The reverse repo rate will not be in everyday use for liquidity management, but will remain a part of RBI’s toolkit to be used at the central bank’s discretion, Patra added.
SDF rate will be available to all LAF participants, who can place deposits with the RBI on an overnight basis. The RBI also retains the flexibility to absorb liquidity for longer tenors under the SDF with appropriate pricing, as and when the need arises. The overnight SDF facility will be available between 17:30 hrs to 23:59 hrs on all days, including Sundays and holidays, and would be reversed on the following working day in Mumbai.

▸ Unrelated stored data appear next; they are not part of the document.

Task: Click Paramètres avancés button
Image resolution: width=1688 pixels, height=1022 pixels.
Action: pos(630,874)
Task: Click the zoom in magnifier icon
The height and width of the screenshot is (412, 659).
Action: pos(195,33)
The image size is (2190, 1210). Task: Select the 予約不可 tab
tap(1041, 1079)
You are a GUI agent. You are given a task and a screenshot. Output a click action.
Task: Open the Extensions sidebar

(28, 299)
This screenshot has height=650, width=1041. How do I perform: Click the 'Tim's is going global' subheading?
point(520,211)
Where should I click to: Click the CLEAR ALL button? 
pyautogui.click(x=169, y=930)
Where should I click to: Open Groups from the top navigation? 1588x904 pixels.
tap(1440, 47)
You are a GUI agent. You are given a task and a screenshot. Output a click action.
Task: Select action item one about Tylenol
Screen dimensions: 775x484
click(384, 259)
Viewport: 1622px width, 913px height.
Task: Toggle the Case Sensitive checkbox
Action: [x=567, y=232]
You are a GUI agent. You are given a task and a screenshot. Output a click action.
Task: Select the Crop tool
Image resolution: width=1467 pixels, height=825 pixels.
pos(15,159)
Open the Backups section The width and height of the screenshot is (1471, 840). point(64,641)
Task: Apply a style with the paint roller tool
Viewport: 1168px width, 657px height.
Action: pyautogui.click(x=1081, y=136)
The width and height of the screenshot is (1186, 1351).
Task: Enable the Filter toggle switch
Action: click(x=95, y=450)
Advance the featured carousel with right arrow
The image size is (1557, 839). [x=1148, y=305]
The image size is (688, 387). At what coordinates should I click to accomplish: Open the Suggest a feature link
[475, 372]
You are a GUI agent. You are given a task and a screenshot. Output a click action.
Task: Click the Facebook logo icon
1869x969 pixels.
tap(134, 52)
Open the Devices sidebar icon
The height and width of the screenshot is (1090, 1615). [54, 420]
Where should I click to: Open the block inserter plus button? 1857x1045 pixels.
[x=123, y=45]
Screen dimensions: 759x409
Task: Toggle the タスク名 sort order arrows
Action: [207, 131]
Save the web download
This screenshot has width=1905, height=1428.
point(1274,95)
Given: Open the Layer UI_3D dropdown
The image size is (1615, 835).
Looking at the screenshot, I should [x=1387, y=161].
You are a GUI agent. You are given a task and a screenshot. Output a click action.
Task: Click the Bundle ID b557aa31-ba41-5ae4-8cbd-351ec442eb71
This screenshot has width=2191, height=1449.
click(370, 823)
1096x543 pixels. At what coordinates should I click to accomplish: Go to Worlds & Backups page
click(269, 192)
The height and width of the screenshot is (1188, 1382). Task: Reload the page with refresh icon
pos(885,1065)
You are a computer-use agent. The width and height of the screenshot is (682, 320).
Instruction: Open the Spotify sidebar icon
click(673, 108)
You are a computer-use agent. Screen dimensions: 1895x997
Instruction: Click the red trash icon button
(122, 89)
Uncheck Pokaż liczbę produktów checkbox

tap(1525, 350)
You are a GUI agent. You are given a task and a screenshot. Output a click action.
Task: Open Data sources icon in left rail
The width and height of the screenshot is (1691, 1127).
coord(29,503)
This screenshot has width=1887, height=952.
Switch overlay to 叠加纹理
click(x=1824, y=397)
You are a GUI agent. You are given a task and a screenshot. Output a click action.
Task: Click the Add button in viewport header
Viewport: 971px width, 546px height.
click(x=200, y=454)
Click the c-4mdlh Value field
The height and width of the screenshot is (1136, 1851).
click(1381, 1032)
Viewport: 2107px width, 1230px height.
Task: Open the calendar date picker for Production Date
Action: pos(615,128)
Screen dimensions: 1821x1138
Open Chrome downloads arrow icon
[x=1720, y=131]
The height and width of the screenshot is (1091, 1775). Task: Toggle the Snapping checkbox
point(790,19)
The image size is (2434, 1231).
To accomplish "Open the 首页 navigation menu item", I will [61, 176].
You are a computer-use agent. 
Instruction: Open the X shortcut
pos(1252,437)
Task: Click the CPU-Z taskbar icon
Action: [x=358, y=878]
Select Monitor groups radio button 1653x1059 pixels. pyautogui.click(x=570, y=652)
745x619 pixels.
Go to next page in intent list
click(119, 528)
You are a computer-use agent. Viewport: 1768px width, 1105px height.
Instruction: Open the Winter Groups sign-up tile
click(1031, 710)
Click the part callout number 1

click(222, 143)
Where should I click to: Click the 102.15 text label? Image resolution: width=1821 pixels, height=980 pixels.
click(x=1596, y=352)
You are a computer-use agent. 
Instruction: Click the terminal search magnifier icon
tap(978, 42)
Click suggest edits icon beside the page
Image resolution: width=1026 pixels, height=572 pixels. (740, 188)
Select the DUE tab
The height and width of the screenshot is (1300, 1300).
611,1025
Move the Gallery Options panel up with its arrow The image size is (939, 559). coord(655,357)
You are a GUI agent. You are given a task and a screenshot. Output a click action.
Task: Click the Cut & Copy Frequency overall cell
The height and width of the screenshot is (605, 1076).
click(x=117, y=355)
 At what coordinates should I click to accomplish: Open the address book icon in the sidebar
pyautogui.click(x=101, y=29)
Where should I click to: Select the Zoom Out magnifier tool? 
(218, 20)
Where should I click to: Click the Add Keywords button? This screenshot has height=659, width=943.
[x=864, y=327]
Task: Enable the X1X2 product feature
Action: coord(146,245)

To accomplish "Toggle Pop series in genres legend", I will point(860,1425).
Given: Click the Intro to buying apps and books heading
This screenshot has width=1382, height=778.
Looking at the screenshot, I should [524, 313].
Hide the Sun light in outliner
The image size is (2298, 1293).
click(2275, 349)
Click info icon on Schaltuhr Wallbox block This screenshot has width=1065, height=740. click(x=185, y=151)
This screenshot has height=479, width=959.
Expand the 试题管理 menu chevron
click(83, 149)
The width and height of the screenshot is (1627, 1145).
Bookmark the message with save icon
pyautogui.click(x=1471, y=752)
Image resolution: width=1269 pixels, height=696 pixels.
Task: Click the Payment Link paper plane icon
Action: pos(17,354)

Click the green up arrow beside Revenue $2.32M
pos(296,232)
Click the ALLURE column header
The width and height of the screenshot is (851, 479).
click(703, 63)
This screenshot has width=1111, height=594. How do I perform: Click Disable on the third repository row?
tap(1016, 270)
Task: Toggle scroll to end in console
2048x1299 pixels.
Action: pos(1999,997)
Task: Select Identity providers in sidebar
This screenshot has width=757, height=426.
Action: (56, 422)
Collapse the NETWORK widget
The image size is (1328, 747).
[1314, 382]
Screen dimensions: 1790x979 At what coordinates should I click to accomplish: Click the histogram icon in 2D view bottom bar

Bids can be placed under SDF for a minimum of ₹1 crore and in multiples thereof, with no ceiling on the bid amount. Participants can set a maximum balance limit for their current accounts linked to SDF operations. At the end of the day, RBI’s e-Kuber system compares this limit with the participants’ current account balances after completion of all transactions, and auto-triggers SDF if it is greater than the set maximum balance.
The liquidity measures to spur growth in the wake of the pandemic had injected ₹8.5 lakh crore extra liquidity in the system. The central bank has been conducting variable rate reverse repo (VRRR) auctions to suck this extra liquidity out and ease inflationary pressure.
Das said RBI will now engage in gradual, multi-year withdrawal of this ₹8.5-lakh-crore liquidity overhang. And SDF could be an ideal tool for this long-term liquidity withdrawal.
“We had argued in our thought piece a quarter ago that time is ripe for SDF introduction, which would not only alleviate the collateral constraint but if effectively used, could have multiple benefits in policy flexibility on financial stability and for banking sector as well. The journey from current over ₹8 lakh crore system liquidity to a pre-Covid ₹2 lakh crore will be a long-drawn one and new tools like SDF will be needed to manage durable liquidity/any idiosyncrasies amid collateral constraints under VRRRs,” says Madhavi Arora, lead economist at Emkay Global Financial Services.
The standing facility comes shortly after retail inflation reached an eight-month high of 6.07% in February, its second above RBI’s upper tolerance band of 6%. RBI has also revised its inflation projections for FY23 upwards to 5.7%, up from the earlier estimation of 4.5% in the face of rising commodity and crude oil prices.
“...on assumption of a normal monsoon during 2022 and average crude oil price, that is the Indian basket, at $100 per barrel, inflation is now projected at 5.7% in 2022-23 with Q1 at 6.3%, Q2 at 5%, Q3 at 5.4% and Q4 at 5.1%,” Das stated during the monetary policy announcement.
The MPC also revised India's GDP forecast for FY23 downward to 7.2% from the earlier projection of 7.8%. Das said the real GDP growth is expected to rise to 16.2% in Q1 FY23; 6.2% in Q2 FY23; 4.1% in Q3 FY23 and 4% in Q4 FY23.